Lora Verheecke est chercheuse pour l’ONG Corporate Europe Observatory à Bruxelles (Observatoire des lobbies). Chercheuse et militante chez CEO de 2015 à 2018, elle y a observé et dénoncé les pratiques de lobbying des grandes entreprises à Bruxelles et s’est spécialisée sur les accords de commerce de l’UE. Elle travaille actuellement à Friends of the Earth-Europe (Bruxelles).
Analyses de Lora Verheecke
Chercheuse pour l’ ONG Corporate Europe Observatory (Bruxelles)
Les salariés de Corporate Europe Observatory sont à la fois chercheurs et militants, et traquent les stratégies de lobby à Bruxelles.
Les entreprises qui font du lobby à Bruxelles peuvent s’enregistrer sur un site dédié, le registre de transparence, mais elles n’ont aucune obligation (sauf si elles veulent rencontrer directement un Commissaire européen). Il y a clairement un manque de volonté politique pour la transparence et la régulation du lobby. Lorsque CEO demande des documents à la Commission, on lui renvoie parfois des documents presque entièrement biffés.

ENTRÉES DE DONNÉES ->

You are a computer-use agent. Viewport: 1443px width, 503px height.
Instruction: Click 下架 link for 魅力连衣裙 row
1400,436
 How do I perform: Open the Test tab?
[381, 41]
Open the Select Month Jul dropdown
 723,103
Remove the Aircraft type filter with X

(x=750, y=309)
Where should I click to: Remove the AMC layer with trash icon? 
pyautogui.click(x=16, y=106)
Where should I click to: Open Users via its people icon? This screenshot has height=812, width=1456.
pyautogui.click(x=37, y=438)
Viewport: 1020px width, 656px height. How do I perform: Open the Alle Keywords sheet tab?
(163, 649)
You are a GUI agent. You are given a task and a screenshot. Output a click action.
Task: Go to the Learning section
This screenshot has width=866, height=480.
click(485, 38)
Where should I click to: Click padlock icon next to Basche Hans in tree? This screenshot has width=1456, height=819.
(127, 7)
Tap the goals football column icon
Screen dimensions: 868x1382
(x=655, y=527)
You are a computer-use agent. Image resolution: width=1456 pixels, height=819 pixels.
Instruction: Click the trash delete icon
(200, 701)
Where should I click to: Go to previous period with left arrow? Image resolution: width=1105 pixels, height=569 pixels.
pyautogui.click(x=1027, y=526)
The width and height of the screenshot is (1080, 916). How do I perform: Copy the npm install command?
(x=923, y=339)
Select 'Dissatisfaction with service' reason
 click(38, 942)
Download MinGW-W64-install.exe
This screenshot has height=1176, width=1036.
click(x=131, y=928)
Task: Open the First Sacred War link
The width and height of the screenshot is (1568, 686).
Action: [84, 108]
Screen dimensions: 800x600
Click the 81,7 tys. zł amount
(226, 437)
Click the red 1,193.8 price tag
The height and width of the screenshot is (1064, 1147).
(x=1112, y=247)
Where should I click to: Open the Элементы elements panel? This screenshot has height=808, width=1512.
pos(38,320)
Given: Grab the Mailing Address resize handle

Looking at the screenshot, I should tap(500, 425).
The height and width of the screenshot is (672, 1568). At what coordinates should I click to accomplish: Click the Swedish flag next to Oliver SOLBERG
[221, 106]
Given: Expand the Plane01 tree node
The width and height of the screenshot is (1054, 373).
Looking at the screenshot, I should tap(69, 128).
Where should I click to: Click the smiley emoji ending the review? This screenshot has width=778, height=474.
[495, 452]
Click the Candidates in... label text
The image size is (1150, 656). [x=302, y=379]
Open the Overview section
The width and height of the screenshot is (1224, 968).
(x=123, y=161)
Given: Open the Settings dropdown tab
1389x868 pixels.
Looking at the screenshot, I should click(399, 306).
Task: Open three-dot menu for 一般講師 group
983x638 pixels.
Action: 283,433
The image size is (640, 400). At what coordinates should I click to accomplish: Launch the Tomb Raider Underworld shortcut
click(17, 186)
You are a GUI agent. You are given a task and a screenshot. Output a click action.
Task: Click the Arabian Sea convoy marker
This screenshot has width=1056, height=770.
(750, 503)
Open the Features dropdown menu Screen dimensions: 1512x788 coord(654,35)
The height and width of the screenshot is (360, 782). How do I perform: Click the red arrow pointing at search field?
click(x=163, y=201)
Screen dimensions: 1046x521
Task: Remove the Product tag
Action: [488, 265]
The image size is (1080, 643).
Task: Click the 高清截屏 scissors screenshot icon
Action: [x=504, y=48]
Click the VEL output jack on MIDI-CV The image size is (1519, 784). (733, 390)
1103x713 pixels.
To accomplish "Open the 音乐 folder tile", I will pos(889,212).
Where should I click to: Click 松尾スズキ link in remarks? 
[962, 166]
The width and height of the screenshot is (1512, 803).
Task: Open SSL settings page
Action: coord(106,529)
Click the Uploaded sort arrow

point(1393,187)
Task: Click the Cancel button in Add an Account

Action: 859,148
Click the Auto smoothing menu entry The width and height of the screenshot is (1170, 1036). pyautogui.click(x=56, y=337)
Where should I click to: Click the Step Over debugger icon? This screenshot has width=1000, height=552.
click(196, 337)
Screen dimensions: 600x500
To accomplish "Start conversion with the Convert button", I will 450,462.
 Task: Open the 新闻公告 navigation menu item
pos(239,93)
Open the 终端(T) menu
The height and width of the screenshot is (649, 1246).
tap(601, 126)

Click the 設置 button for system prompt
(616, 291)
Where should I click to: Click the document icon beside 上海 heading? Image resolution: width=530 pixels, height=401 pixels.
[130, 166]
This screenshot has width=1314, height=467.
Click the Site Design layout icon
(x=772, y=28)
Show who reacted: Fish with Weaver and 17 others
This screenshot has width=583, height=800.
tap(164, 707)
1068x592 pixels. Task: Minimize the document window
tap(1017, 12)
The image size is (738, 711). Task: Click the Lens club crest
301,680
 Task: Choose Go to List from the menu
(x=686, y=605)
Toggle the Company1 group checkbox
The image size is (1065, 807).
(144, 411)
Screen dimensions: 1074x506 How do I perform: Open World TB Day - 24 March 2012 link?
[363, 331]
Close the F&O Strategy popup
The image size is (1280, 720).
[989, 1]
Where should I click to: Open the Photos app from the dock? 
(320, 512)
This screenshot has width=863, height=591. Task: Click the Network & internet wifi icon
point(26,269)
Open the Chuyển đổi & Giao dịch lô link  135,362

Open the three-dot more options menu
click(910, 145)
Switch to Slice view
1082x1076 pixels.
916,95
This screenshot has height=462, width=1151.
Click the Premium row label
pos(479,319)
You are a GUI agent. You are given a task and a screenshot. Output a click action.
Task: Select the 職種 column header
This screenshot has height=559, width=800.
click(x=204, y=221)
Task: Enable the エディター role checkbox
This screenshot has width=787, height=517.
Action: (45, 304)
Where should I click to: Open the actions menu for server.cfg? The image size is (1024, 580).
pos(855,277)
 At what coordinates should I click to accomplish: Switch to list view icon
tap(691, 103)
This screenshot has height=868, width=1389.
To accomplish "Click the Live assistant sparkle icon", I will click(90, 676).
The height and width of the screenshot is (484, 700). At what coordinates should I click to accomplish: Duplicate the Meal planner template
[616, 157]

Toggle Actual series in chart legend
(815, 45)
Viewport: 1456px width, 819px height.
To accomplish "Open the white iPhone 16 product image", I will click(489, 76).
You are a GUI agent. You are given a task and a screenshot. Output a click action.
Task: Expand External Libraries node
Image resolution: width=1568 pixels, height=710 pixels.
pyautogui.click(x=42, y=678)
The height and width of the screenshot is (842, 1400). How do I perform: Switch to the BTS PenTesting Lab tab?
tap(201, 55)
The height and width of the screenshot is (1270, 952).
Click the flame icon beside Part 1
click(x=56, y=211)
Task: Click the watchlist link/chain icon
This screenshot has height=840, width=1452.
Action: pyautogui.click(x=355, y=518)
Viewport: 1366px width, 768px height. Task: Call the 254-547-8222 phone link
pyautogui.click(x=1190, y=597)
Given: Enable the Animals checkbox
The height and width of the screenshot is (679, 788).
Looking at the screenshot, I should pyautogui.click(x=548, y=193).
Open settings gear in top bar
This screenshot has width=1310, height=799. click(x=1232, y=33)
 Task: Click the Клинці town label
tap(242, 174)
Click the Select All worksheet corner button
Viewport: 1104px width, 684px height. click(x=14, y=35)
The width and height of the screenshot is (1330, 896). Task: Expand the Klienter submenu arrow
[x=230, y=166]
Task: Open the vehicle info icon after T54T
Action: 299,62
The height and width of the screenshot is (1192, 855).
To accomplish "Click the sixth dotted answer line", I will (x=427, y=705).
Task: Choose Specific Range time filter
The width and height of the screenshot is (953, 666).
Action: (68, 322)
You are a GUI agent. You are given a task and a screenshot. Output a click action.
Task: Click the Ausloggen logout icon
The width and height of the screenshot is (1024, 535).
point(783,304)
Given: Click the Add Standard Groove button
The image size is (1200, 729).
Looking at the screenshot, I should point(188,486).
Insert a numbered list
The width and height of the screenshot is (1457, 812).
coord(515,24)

CONSIGNE 1 -> D'après l'extrait, dans quelle organisation Lora Verheecke travaille-t-elle actuellement ?
CONSIGNE 2 -> Recopiez le passage de l'extrait qui commence aux mots "Les entreprises qui" et s'arrête après les mots "presque entièrement biffés.".
Les entrées n'ont aucun rôle dans ce travail.

RÉPONSE RÉDIGÉE 1 -> À Friends of the Earth-Europe, à Bruxelles.

RÉPONSE RÉDIGÉE 2 ->
Les entreprises qui font du lobby à Bruxelles peuvent s’enregistrer sur un site dédié, le registre de transparence, mais elles n’ont aucune obligation (sauf si elles veulent rencontrer directement un Commissaire européen). Il y a clairement un manque de volonté politique pour la transparence et la régulation du lobby. Lorsque CEO demande des documents à la Commission, on lui renvoie parfois des documents presque entièrement biffés.